Post-analysis steps (done once after iterative process is finished):

  • addAllFilesIncludedBySUFilesRecursively
    • Explanation: For all files that are part of the SU, add all contained include (that appear in these files) and the included files themselves (without their content). Has an effect on the addition of all analyses that are based on SU files (as this extension happens before the other analyses).
    • Effect on Semantic Unit: The result additionally contains all included files and the needed include statements.

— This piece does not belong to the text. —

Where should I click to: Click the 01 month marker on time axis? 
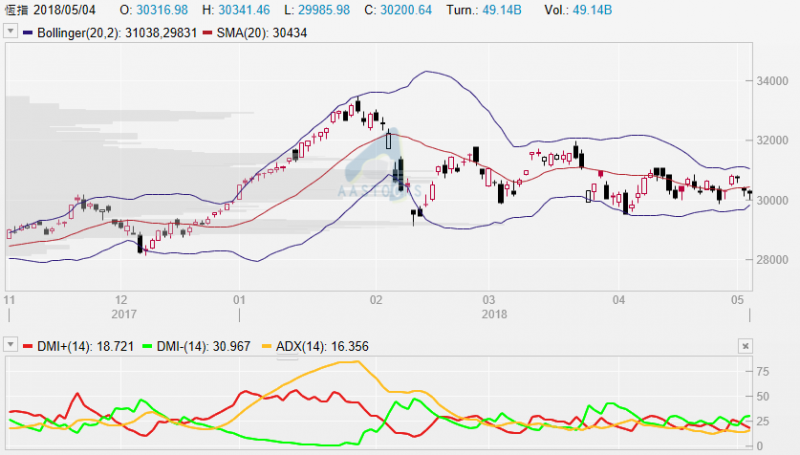(238, 299)

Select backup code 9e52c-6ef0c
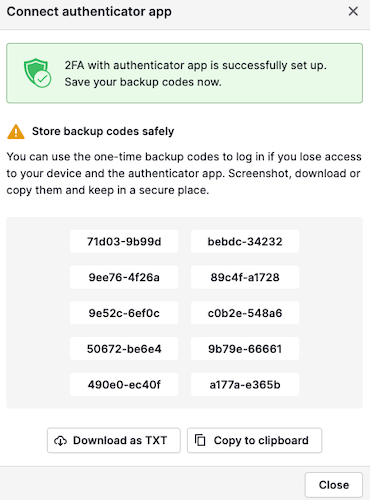pyautogui.click(x=124, y=313)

    • Hint: This allows to reduce the number of added global ressources that are otherwise not analyzable (e.g. we cannot know if an external library is used or not if we do not know its content). With this option, we can only include global ressources that are reachable/accessible (via include chains) from within the scope of the SU. There may be corner cases where includes are too obfuscated to be detected and therefore missed with this option. This limitation holds for all configuration options that are contain “SUFiles”.
  • addAllExternalLibraryIncludes
    • Explanation: Adds all includeStatements from the whole project that include external libraries. Overwrites “addExternalLibraryIncludesOnlyForSUFiles”.

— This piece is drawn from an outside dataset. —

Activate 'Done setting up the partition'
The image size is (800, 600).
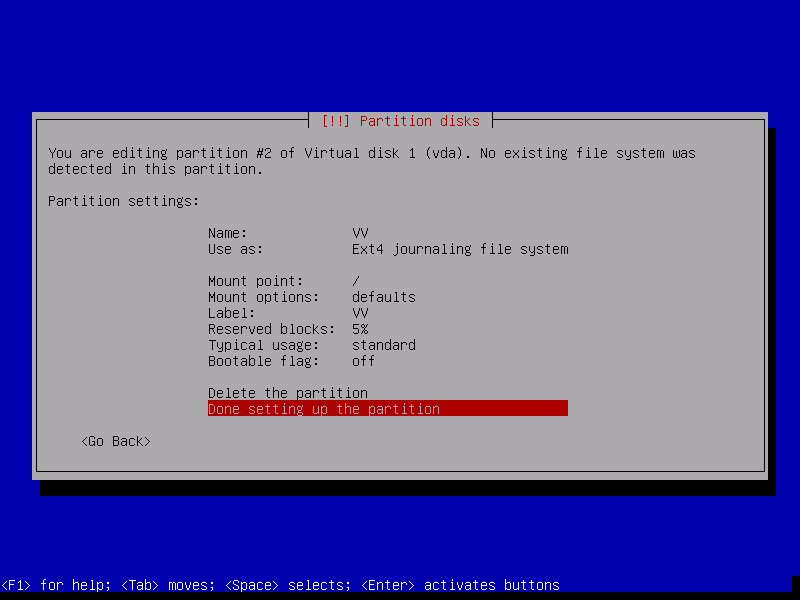click(x=324, y=409)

    • Effect on Semantic Unit: The result additionally contains all include statements that include external ressources.
    • Hint: Makes the SU bigger, but guarantees that all needed includes are there. Low precision, maximum recall.
  • addExternalLibraryIncludesOnlyForSUFiles
    • Explanation: Adds all includeStatements accessible from the SU that include external libraries. Has no effect if “addAllExternalLibraryIncludes” is true.
    • Effect on Semantic Unit: The result additionally contains all include statements accessible from the SU that include external ressources.
    • Hint: Makes the SU bigger, but not so much as “add all external library includes”, while all needed includes should be there. Medium precision, high recall.
  • addAllInternalFileIncludes
    • Explanation: Adds all includeStatements from the whole project that include project-internal files. Overwrites “addInternalFileIncludesOnlyForSUFiles”.
    • Effect on Semantic Unit: The result additionally contains all include statements that include project-internal files.
    • Hint: Makes the SU bigger, but guarantees that all needed includes are there. Low precision, maximum recall.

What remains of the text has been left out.